Most of the advice I received, as well as my own experience, says that you have to start alone, it can be long, painful and sometimes discouraging, but you have to hang on: Willpower can moves mountains !
1: Write down your ideas on paper :
- Game style (RPG, RTS, FPS, simulation, etc…)
- 3D or 2D
- Destination Plateform(s)
Note: This latest point is very important: Indeed, some engines claim that you do not need to be a programmer to create a game: It’s wrong! You can actually create stuff like “Pong” or “Breakout” clones but it will not go much further. Coding is one of the main phases of game creation, and it is the code that will determine precisely the game mechanics and therefore the game-play.
A contrario, if you are a confirmed coder but have no talent or knowledge in graphics, it is doomed too. Indeed, most potential future players rely on one thing: What they have in front of their eyes, in short, images. So, you have to create a lot to attract an audience.
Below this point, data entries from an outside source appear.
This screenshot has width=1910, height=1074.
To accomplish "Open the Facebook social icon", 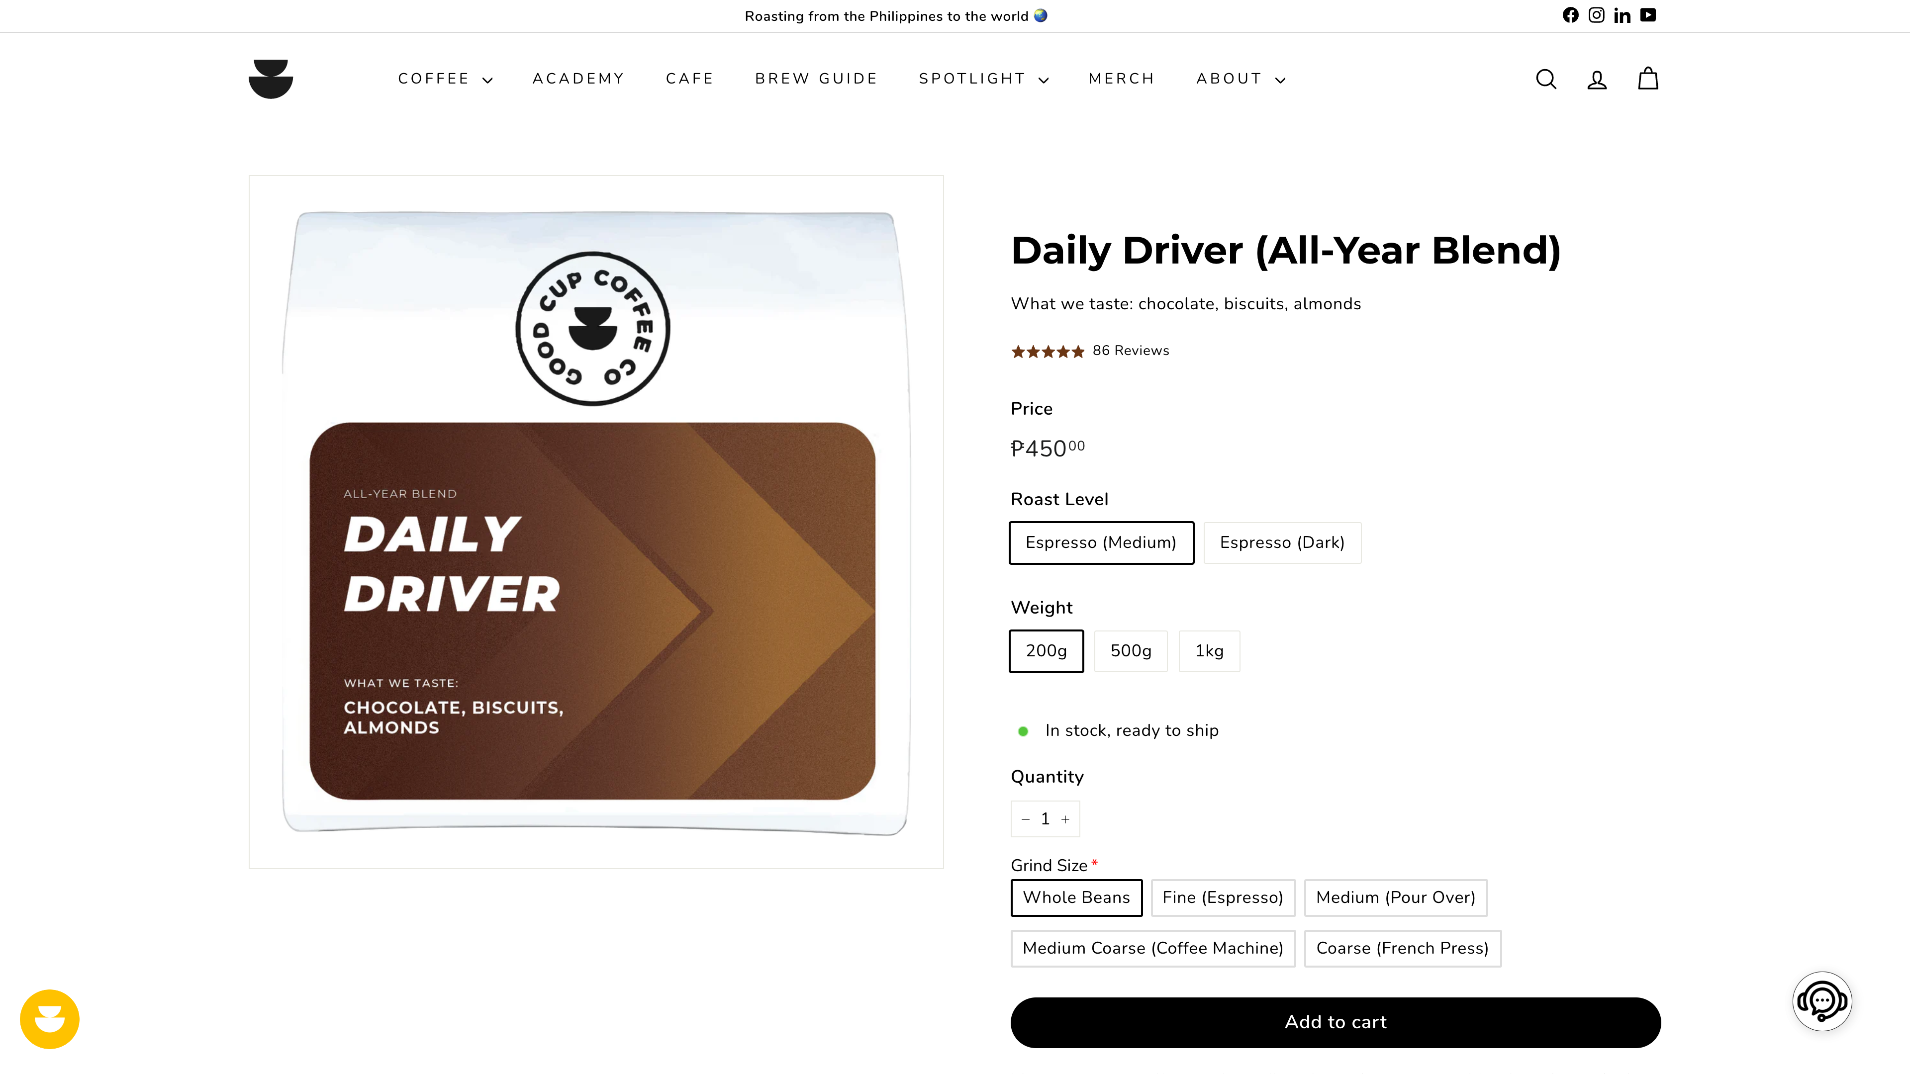I will [1570, 16].
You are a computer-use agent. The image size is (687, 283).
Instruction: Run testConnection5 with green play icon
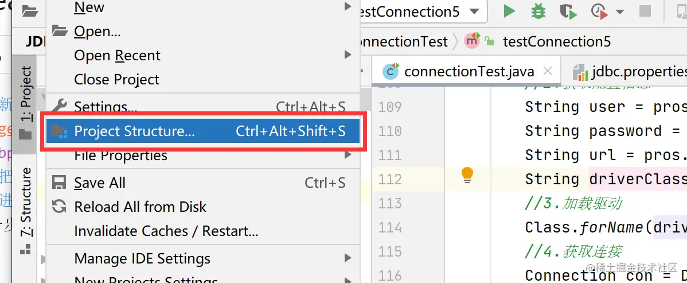[509, 11]
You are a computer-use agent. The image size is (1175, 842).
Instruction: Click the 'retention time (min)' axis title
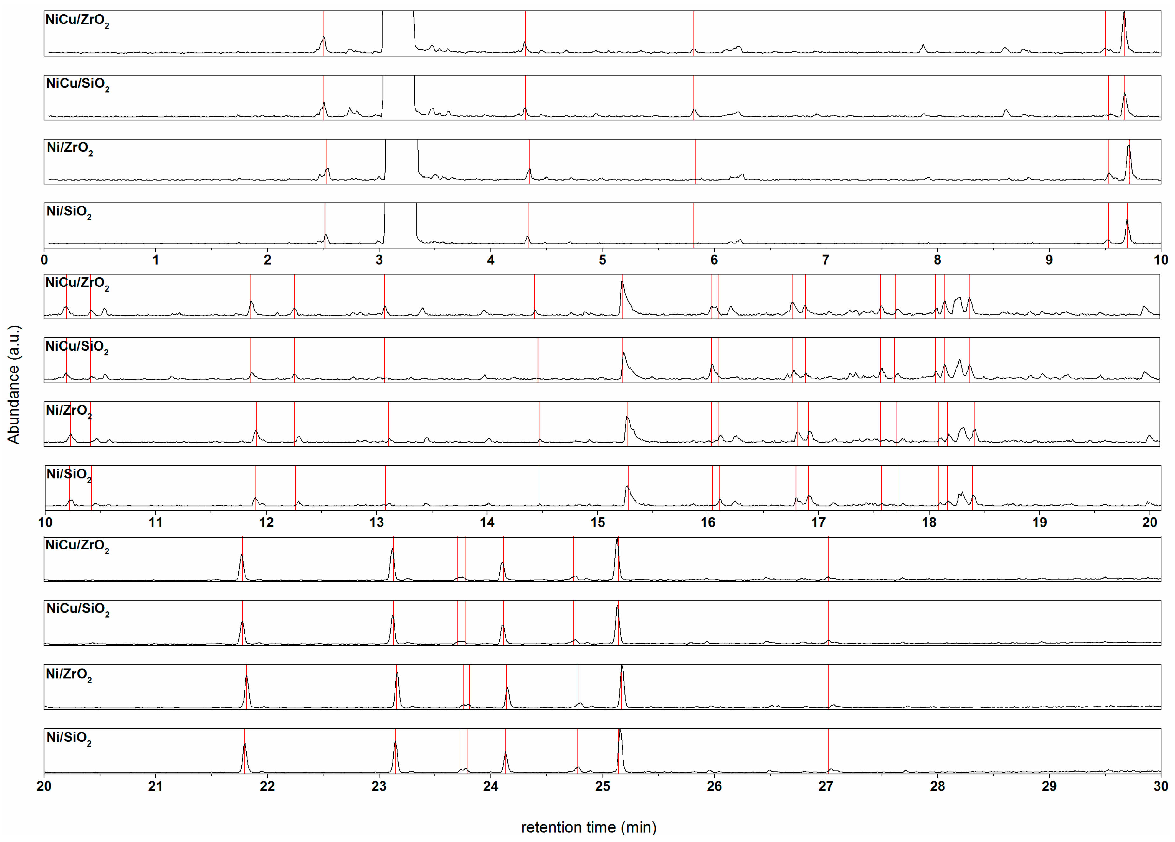coord(589,827)
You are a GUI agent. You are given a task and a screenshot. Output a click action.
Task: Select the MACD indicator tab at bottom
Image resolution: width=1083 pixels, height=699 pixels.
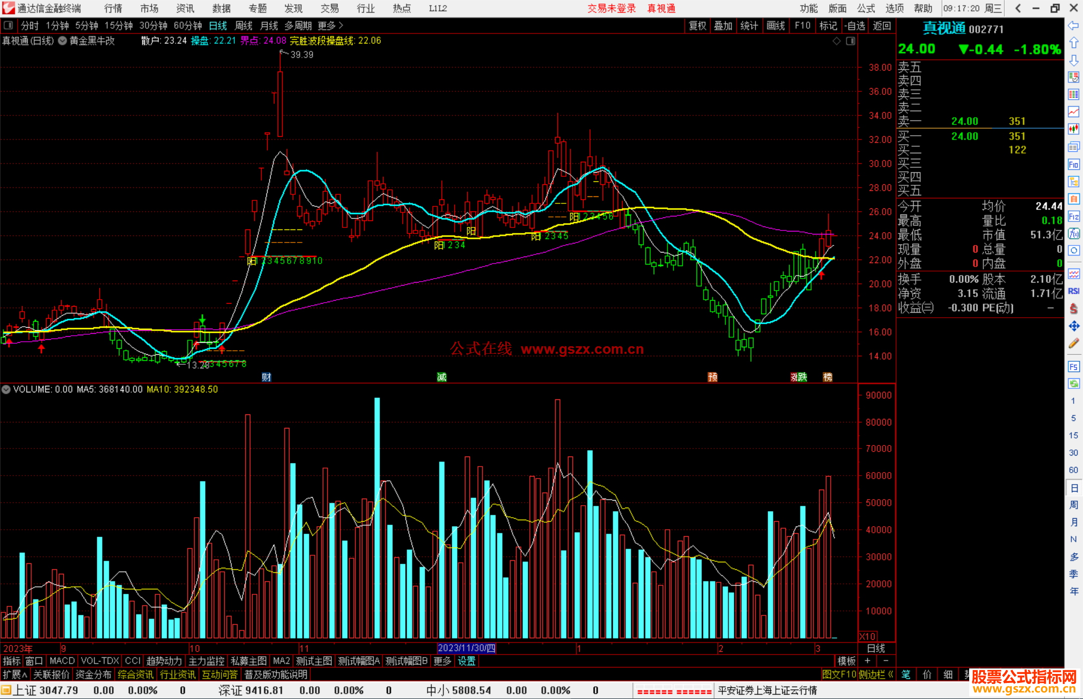(62, 661)
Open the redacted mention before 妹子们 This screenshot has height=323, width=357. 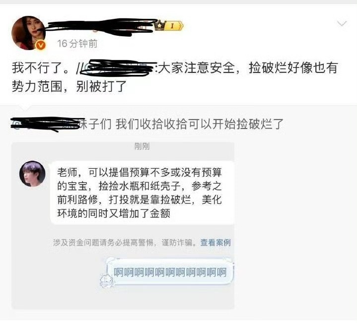click(x=46, y=124)
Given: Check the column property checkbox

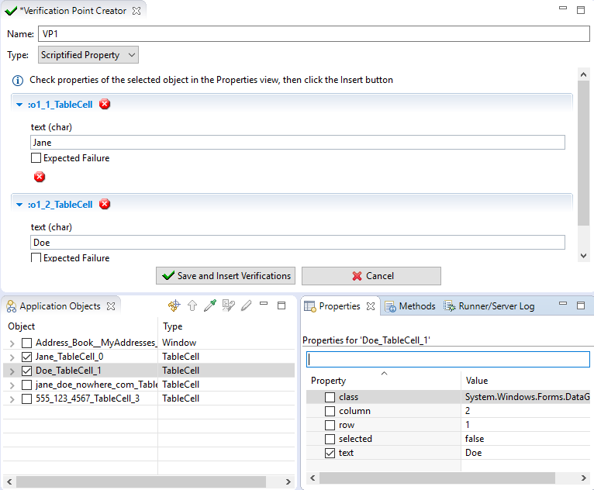Looking at the screenshot, I should point(330,411).
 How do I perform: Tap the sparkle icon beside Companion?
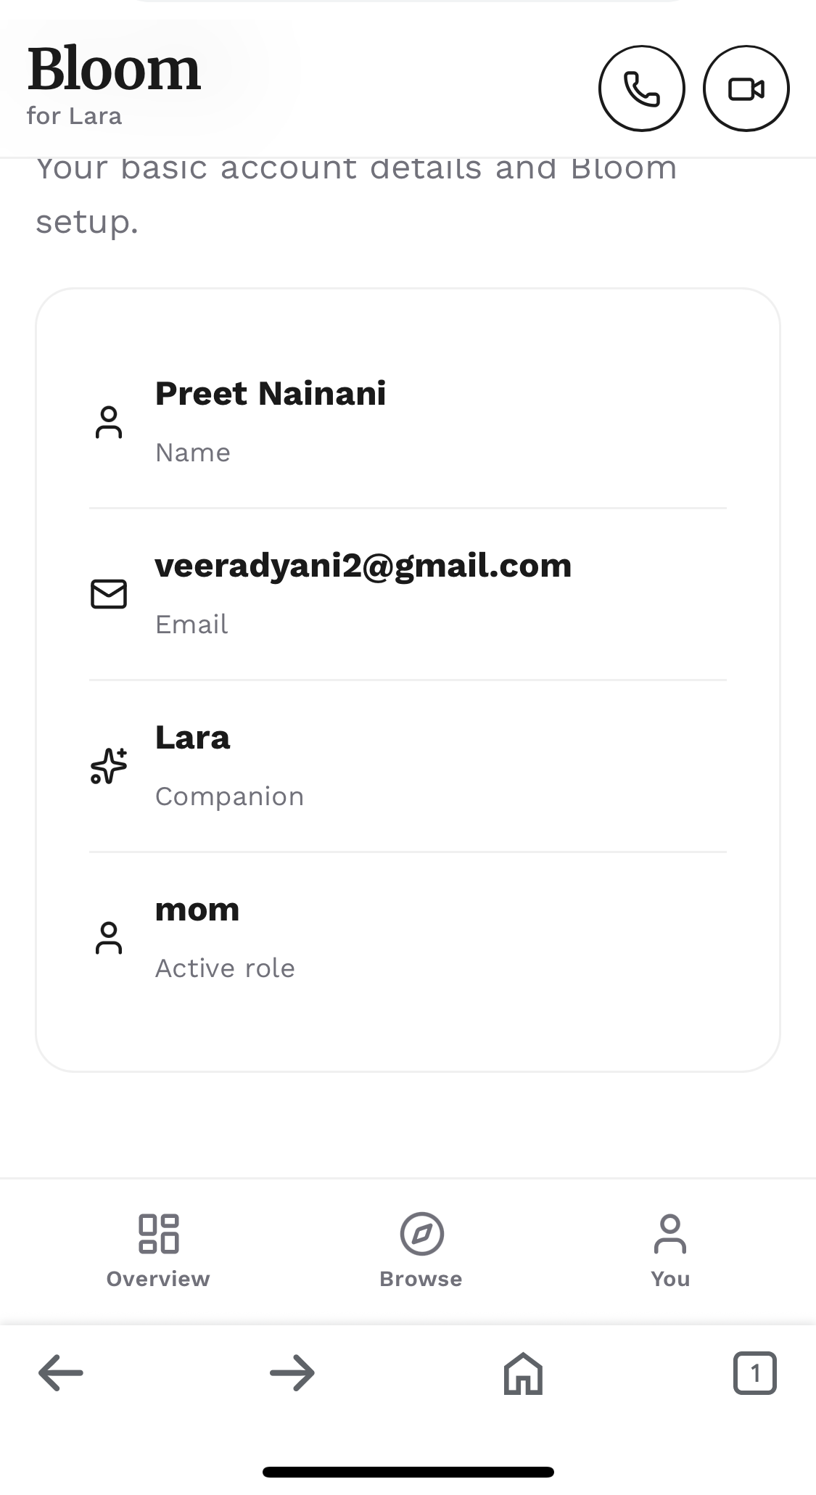click(x=109, y=765)
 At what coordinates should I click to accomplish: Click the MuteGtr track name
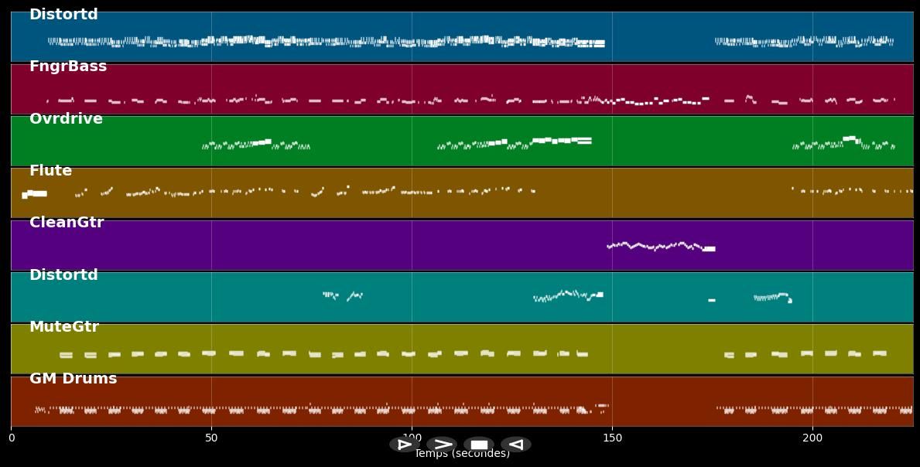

2: Choose your game engine with great care
- The license:
What does it allow you? Does it oblige you to pay back some of your potential earnings (eg: Unity)? Does it requires you to broadcast on a particular platform (eg Cry Engine + Steam). In short, what possibilities does the engine offer you and what constraints does it require?
For my part, I spent a whole year before deciding (and I tried a lot !)
- Your destination platform:
PC (Linux, Windows), Mac, IOS, Android, console? All engines do not offer the same choices. In addition, wanting to develop for console can seriously increase the budget you would have to provide. Yes, if some engines offer the possibility to develop for WII, for example, this is not the case for all, and wanting to choose another platform could earn you the purchase of an extra VERY expensive license (several thousand of Euros for some). Or, you will need to find a distributor / publisher and control over your project might escape you in part, if not completely.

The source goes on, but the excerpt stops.